Berg, 322 N.W.2d at 453. Although the timeliness of a decision to rescind is generally a question of fact subject to the circumstances of each particular case, see Check Control, Inc. v. Shepherd, 462 N.W.2d 644, 648 (N.D. 1990), the circumstances may be such as to make the question one of law for the court to decide. See Lindemann, 336 N.W.2d at 116.
[ ] The party seeking rescission has the burden of proving reasonable diligence to promptly rescind upon discovering facts entitling the party to rescind, as well as proving an offer to restore to the other contracting party everything of value received under the contract. See, e.g., Vermilyea v. BDL Enterprises, Inc., 462 N.W.2d 885, 889 (S.D. 1990). The only evidence presented by the Swensons in opposition to the summary judgment motion was an affidavit of Sally Swenson which stated in pertinent part:
2. There are many disputed questions of fact concerning her husband's signing of the Release, and his lack of understanding of the terms of the Release.
3. My husband feared he would lose his job if he did not sign the Release; there are disputed questions of fact concerning this economic stress placed upon my husband.
4. My husband lacks the education to understand the Release document; he completed only the first six elementary grades in school.
5. There was a mutual mistake of facts at the time the Release was signed; all parties believed that Peter had a fractured hip only, requiring no operation, while in fact he had also a fractured spine which required a serious operation.

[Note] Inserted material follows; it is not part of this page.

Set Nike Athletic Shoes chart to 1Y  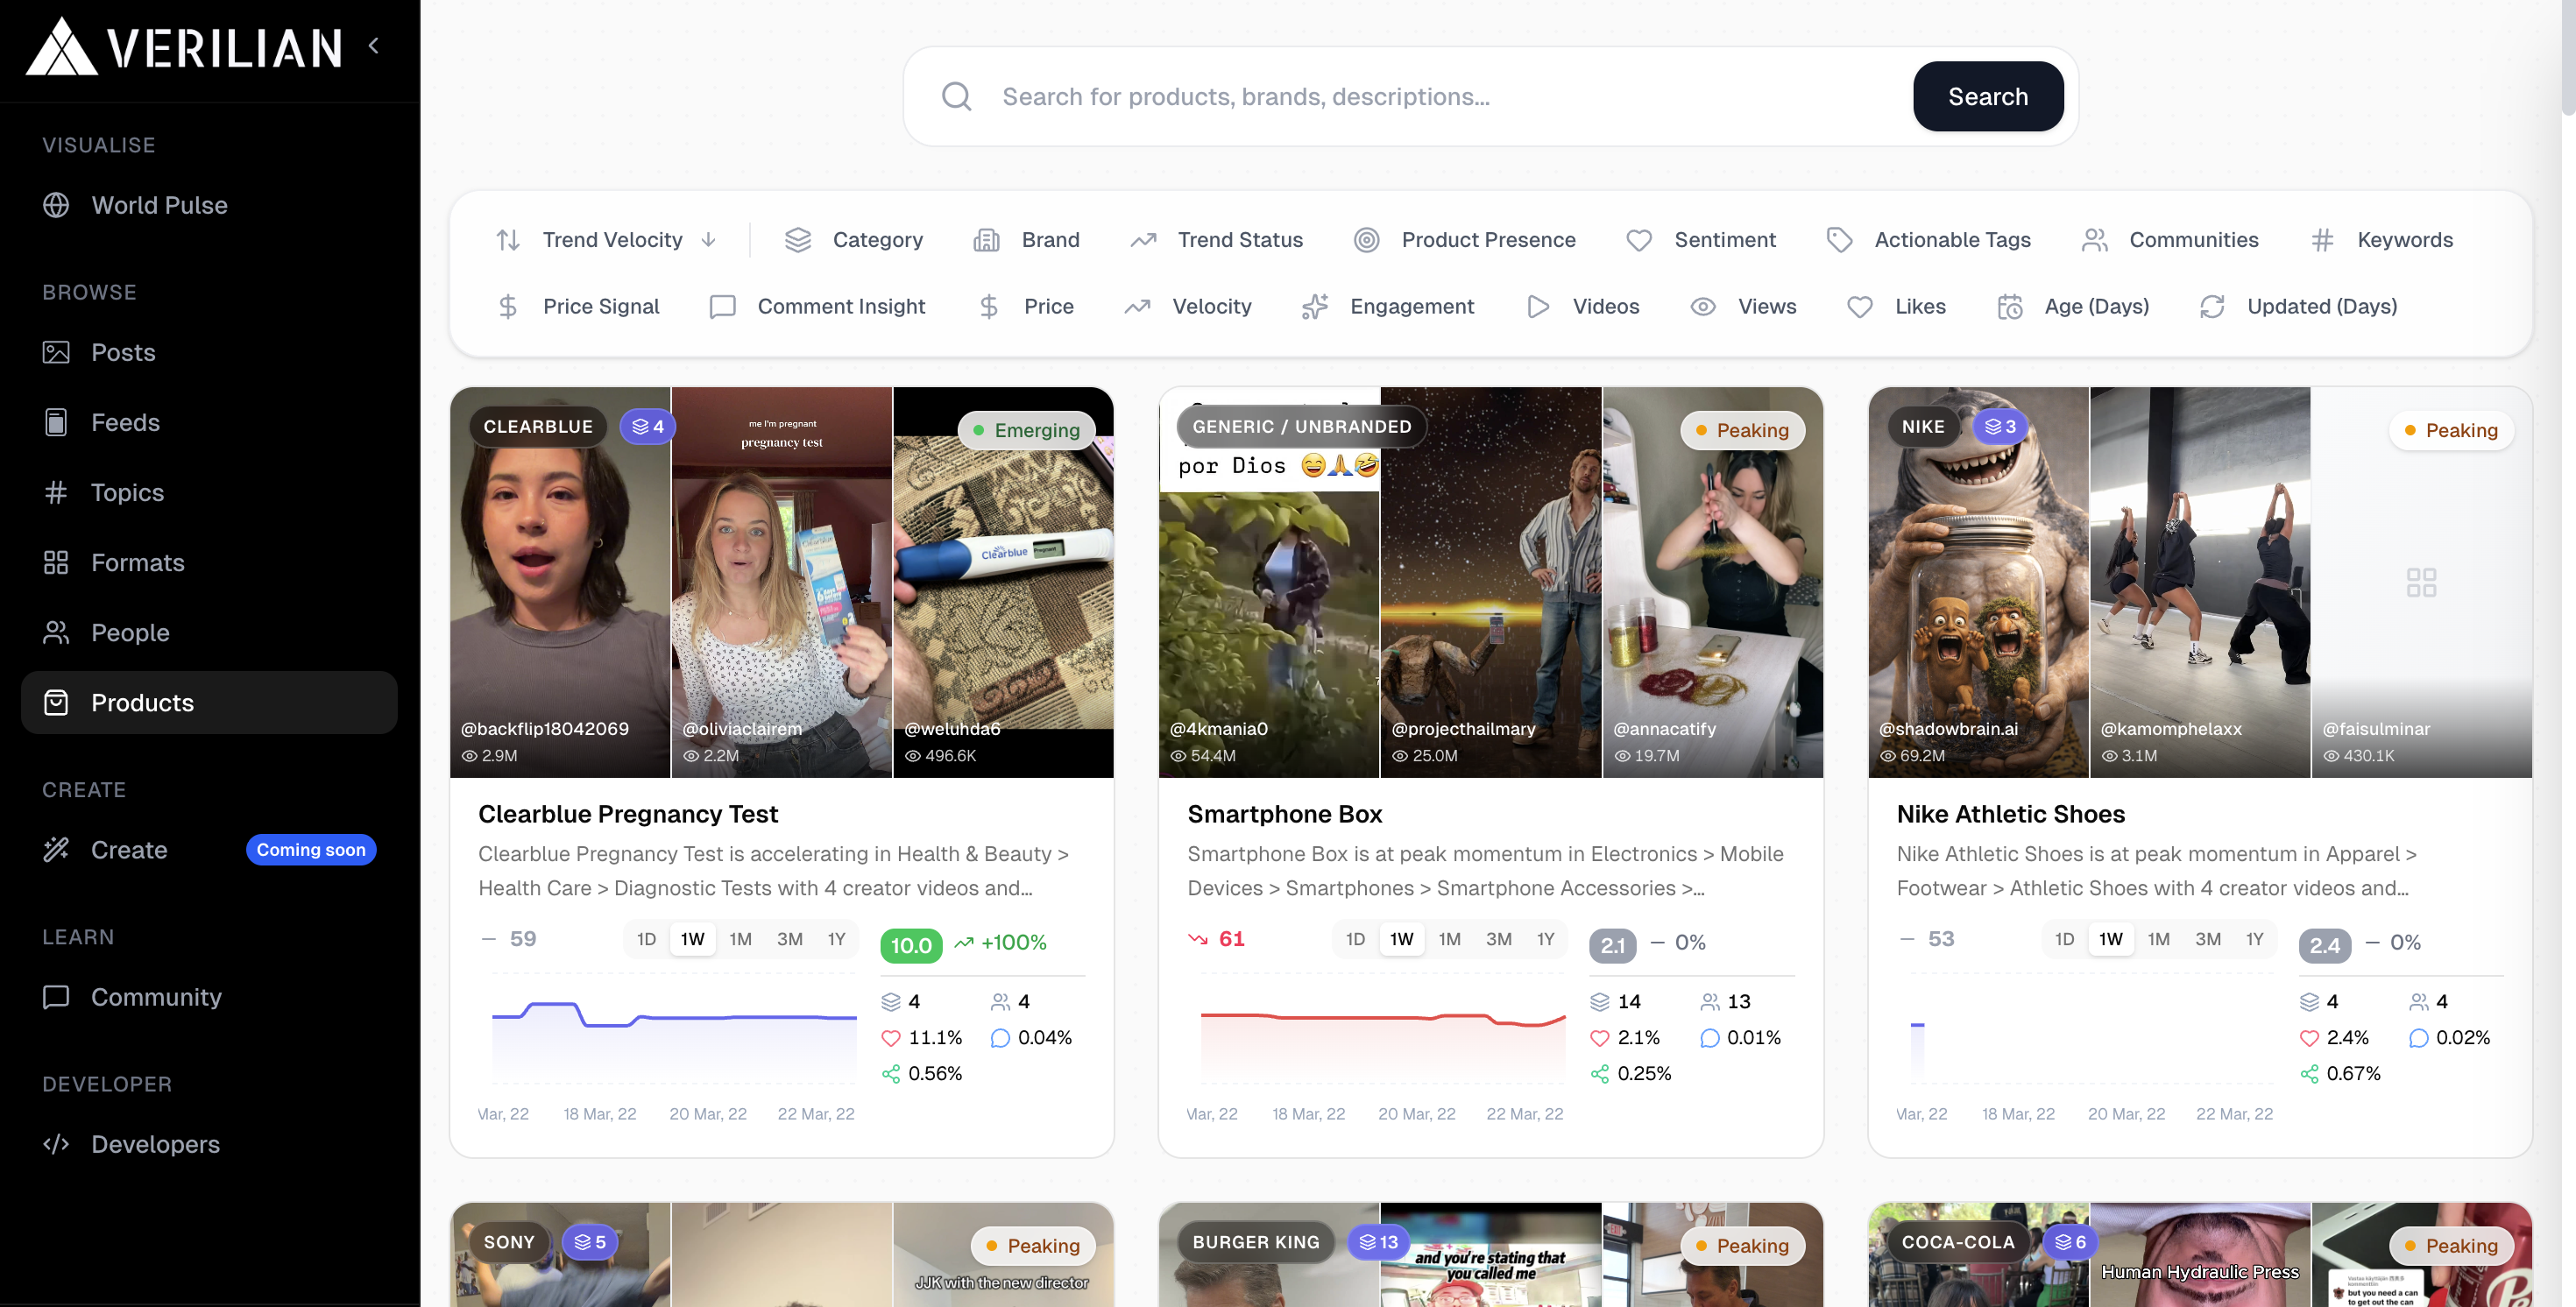coord(2254,939)
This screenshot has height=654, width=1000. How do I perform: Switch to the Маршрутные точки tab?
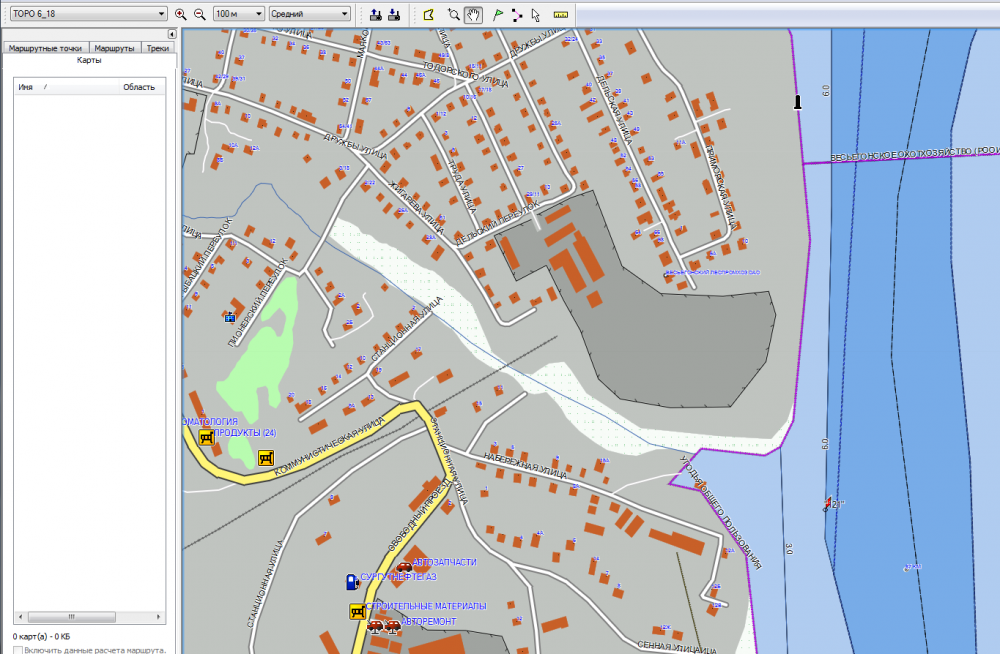(x=45, y=48)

6. There are disputed questions of fact as to whether or not the Release was intended to cover unknown injuries.
[ ] While these allegations address the merits of the rescission action, nothing the Swensons presented to the trial court addresses the reasonable diligence requirements for a rescission action. Nor does the record show an offer to restore the value Peter Swenson received under the settlement agreement, a "condition precedent" to maintaining a rescission action. Volk v. Volk, 121 N.W.2d 701, 706 (N.D. 1963). Peter Swenson knew of further medical complications in May 1986, and underwent major spinal surgery in October 1986, just a few months after signing the settlement agreement. At that time, Peter Swenson knew or should have known the actual facts, and then should have found out what legal rights result from those facts. See Berg. Peter Swenson did not do so.